Trimetazidine Dihydrochloride Pulsatile-Release Tablets for the Treatment of Morning Anginal Symptoms: Dual Optimization, Characterization and Pharmacokinetic Evaluation.

Citation:
Othman, A. I., M. M. Amin, S. K. Abu-Elyazid, and G. A. Abdelbary, "Trimetazidine Dihydrochloride Pulsatile-Release Tablets for the Treatment of Morning Anginal Symptoms: Dual Optimization, Characterization and Pharmacokinetic Evaluation.", Current drug delivery, vol. 18, issue 8, pp. 1182-1196, 2021.

Abstract:

OBJECTIVE: This research work aimed to target the early morning peak symptoms of chronic stable angina through formulating antianginal drug, Trimetazidine (TMZ) in a pulsatile-release tablet.

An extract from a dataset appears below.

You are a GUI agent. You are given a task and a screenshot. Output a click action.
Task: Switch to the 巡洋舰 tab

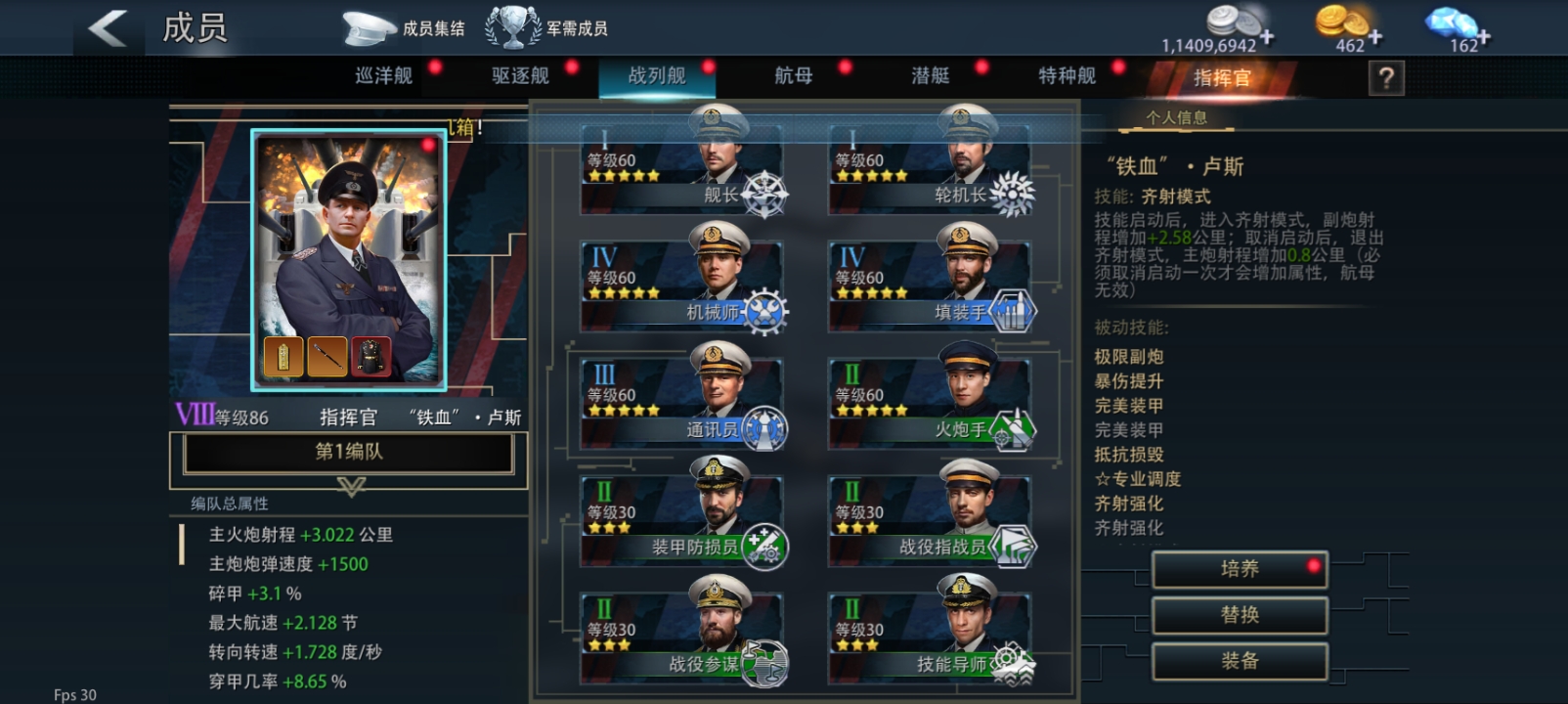383,76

METHODS: The core formulae were optimized using 22 .31 factorial design to minimize disintegration time (DT) and maximize drug release after 5 minutes (Q5min). Different ratios of Eudragit S100 and Eudragit L100 were used as a coating mixture for the selected core with or without a second coating layer of hydroxypropyl methylcellulose (HPMC E50). The different formulation variables were statistically optimized for their effect on lag time and drug release after 7 hours (Q7h) using BoxBehnken design. The optimized formula (PO) was subjected to stability study and pharmacokinetic assessment on New Zealand rabbits.

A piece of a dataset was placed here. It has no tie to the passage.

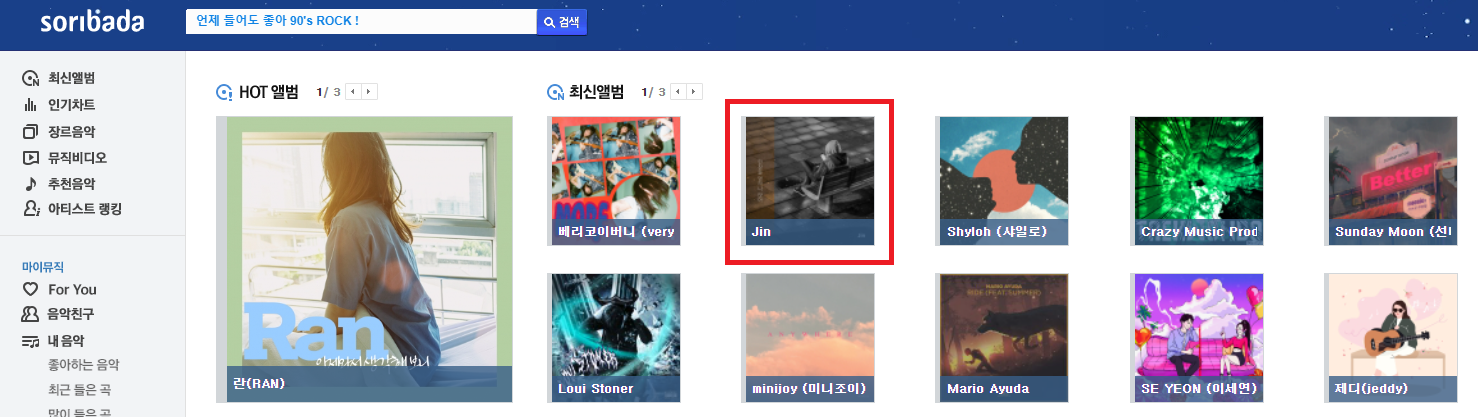
Task: Click the soribada logo
Action: pos(92,22)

RESULTS: The optimal core (F8) was found to have 1.76 min disintegration time and 61.45% Q5min PO showed a lag time of 6.17 h with 94.80% Q7h and retained good stability over three months. The pharmacokinetics study confirmed the pulsatile-release pattern with Cmax of 206.19 ng/ml at 5.33 h (Tmax) and 95.85% relative bioavailability compared to TMZ solution.

CONCLUSION: Overall pulsatile-release tablets of TMZ successfully released the drug after a desirable lag time, providing a promising approach for early morning anginal symptoms relief.